「湖底の城 9巻」
著者:宮城谷昌光
発行:講談社 2018年
P7-8 に計然と范蠡の問答の話が出てくる
「国を治める基本の方法はなんであろうか」と計然は問い、
「国民の衣食を不足させぬこと、国家の倉廩を満たすこと、このふたつでしょうか」と范蠡は答える。
これに対し、
「それは目標であって、基本ではない。百里先あるいは千里先にある物を獲るためには、歩くのか、馬車に乗るのか、船に乗るのか、それらが基本の方法である」と計然は応じ、さらに続けて、
「目的地に至るために、まず知っておかねばならぬのは、天理と地理だ。大雨になることを予測せずに、船を用意しないででかけるのは、無謀というものだ。川が涸れ、馬が斃れるほどの大旱であれば、歩くしかない。その歳がどのような天候になりやすいか、あらかじめ知っている者と知らない者との差は大きい。地理についても、同様の予備知識が要る。目的地への大小の道を丁寧に調べ、地図を作っておく。
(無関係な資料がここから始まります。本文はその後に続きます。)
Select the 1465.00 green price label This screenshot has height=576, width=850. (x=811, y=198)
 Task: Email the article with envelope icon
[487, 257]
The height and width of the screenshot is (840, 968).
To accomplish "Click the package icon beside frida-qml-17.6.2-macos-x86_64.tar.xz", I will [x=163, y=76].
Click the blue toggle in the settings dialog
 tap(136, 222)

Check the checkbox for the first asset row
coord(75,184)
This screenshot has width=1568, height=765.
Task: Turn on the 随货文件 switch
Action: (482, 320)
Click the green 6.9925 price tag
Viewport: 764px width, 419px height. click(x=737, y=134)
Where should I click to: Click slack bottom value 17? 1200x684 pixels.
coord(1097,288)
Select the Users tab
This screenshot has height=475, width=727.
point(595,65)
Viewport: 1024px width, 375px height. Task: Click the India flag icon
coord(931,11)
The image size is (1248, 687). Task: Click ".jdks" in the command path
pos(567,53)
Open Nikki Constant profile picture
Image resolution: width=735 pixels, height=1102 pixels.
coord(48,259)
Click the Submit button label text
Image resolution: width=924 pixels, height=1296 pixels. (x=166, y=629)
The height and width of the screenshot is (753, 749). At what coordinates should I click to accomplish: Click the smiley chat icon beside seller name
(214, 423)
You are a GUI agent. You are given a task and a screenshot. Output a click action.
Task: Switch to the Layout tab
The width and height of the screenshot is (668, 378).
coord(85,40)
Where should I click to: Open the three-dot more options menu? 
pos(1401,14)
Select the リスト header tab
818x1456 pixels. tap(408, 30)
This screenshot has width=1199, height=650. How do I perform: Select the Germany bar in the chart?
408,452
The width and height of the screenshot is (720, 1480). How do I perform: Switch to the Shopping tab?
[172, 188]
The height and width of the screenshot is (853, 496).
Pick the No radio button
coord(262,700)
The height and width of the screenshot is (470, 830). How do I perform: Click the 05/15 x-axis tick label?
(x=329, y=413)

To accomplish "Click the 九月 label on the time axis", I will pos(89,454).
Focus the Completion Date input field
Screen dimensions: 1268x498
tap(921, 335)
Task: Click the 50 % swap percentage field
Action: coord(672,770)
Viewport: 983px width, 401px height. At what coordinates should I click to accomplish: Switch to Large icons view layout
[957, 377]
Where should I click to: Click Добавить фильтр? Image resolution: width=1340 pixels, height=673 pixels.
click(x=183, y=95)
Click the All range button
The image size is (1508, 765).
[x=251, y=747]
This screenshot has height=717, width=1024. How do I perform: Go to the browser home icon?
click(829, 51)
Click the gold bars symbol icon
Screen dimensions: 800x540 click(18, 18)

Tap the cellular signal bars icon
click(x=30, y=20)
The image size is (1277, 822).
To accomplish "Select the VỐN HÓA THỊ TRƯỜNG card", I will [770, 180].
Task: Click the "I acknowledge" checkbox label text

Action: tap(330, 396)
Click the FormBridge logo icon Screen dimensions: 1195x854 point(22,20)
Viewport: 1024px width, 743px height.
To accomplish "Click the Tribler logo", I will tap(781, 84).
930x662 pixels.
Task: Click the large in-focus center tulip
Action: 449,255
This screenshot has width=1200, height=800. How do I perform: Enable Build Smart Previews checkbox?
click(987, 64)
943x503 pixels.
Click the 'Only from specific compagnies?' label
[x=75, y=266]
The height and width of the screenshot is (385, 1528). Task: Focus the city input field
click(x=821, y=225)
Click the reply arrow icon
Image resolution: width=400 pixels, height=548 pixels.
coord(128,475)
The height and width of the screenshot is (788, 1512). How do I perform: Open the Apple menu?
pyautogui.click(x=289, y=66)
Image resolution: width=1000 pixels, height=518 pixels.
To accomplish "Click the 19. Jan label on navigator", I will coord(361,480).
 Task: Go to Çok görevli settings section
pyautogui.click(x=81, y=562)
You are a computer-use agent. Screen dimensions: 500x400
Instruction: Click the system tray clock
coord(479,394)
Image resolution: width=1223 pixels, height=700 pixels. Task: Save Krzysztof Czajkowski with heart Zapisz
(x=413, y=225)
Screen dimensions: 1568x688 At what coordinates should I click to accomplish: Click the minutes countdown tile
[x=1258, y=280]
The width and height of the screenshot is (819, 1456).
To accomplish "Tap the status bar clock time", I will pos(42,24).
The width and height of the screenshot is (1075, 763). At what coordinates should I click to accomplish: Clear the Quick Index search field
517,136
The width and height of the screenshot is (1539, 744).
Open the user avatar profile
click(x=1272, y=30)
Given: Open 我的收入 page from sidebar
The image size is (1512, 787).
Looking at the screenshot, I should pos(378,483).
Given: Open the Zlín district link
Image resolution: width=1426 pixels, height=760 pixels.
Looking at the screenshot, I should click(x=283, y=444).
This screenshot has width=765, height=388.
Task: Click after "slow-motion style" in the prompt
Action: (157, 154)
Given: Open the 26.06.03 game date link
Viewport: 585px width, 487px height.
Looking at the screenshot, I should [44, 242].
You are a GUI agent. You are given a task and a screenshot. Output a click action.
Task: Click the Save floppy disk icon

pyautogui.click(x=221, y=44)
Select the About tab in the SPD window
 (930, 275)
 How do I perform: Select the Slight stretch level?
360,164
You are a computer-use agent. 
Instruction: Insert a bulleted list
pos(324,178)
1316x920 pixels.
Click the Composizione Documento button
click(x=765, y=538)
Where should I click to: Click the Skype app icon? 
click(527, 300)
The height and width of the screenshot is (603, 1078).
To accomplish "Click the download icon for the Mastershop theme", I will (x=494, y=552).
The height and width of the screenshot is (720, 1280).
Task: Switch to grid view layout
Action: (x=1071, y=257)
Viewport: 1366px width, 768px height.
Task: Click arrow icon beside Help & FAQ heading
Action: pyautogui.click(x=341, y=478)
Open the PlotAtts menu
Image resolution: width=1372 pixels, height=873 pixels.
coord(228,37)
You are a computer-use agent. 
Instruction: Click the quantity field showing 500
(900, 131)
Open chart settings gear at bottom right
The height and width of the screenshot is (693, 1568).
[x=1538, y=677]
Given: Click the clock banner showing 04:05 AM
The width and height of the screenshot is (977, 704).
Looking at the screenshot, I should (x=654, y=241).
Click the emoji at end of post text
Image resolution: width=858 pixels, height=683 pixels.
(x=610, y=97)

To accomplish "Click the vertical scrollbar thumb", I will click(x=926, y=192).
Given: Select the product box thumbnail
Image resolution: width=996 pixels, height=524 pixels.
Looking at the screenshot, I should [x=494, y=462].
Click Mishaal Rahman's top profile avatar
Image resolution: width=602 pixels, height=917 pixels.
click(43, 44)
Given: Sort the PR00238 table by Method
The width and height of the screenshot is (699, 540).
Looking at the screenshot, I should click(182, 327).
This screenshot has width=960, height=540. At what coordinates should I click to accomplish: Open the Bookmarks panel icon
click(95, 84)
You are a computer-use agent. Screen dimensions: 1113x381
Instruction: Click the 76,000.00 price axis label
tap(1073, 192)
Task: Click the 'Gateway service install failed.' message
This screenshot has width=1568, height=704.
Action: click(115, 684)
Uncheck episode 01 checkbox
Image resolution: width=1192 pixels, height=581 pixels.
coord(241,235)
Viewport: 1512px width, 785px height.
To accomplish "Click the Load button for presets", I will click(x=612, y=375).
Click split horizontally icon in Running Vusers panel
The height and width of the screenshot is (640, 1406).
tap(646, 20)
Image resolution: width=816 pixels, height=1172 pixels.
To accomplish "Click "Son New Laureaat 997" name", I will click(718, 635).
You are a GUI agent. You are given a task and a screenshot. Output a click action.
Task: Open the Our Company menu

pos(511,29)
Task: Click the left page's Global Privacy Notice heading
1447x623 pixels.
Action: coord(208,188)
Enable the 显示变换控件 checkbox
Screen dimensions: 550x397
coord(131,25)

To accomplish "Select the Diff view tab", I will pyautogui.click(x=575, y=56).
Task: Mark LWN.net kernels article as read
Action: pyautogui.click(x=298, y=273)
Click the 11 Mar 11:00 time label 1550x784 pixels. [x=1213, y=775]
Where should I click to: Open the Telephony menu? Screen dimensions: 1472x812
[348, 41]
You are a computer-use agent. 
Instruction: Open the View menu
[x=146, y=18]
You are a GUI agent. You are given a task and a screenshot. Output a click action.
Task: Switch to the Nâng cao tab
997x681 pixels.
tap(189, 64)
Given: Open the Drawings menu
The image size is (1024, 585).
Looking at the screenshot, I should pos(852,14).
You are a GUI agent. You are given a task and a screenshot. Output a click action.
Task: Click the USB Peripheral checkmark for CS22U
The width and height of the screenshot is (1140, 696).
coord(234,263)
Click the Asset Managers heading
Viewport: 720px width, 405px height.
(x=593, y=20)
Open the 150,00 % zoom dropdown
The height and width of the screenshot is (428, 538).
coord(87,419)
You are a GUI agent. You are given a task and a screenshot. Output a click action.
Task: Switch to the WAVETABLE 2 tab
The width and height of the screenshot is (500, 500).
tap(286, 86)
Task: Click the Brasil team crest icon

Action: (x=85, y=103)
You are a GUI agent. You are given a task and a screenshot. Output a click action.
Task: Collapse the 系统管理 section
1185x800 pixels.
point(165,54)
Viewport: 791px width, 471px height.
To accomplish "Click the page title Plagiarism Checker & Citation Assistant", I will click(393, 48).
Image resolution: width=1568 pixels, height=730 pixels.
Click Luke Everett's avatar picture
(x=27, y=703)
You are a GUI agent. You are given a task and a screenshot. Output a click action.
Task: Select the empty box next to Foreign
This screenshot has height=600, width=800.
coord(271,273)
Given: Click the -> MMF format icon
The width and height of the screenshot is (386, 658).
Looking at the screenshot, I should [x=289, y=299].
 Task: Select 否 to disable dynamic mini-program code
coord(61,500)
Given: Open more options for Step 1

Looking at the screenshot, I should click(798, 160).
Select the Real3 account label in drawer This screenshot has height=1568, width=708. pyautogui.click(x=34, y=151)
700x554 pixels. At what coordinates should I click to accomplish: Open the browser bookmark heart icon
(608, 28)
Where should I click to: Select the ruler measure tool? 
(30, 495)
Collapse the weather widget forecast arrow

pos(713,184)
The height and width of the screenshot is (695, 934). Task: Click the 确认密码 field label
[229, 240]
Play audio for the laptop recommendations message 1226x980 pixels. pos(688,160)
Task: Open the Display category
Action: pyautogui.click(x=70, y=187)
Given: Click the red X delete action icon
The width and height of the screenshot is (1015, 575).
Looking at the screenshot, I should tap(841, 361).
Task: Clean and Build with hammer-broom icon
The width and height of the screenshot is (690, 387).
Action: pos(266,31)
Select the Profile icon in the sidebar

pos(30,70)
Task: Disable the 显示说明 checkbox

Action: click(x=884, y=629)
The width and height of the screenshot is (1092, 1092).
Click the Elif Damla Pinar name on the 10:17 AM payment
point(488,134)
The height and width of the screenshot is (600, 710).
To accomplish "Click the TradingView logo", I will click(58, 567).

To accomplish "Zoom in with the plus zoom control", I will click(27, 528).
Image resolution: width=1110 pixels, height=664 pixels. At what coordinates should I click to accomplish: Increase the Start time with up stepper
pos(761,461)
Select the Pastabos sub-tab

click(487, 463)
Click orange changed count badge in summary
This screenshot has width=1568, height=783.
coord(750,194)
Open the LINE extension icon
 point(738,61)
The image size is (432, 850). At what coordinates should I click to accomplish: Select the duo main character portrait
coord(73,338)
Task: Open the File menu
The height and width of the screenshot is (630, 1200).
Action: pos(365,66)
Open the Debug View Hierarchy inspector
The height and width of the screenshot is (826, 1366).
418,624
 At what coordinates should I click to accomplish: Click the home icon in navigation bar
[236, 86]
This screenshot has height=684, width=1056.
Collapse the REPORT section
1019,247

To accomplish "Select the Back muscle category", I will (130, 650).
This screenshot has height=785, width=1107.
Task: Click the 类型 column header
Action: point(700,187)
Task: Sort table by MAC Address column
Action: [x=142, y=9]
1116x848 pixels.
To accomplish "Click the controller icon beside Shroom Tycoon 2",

近道がかならずしも近道にならず、迂路がかならずしも迂路にならぬことくらい、たれにもわかっているが、間道をふくめたさまざまな道をあらかじめ調べておく者は寡ない」と語る。
地図の必要性について簡潔に述べている。
計然の話は、史記の貨殖列伝 第六十九 に出てくる。但しそこでは表題のとおり経済的な話で国を治める話ではない。とすると、湖底の城の話は作家の創作か。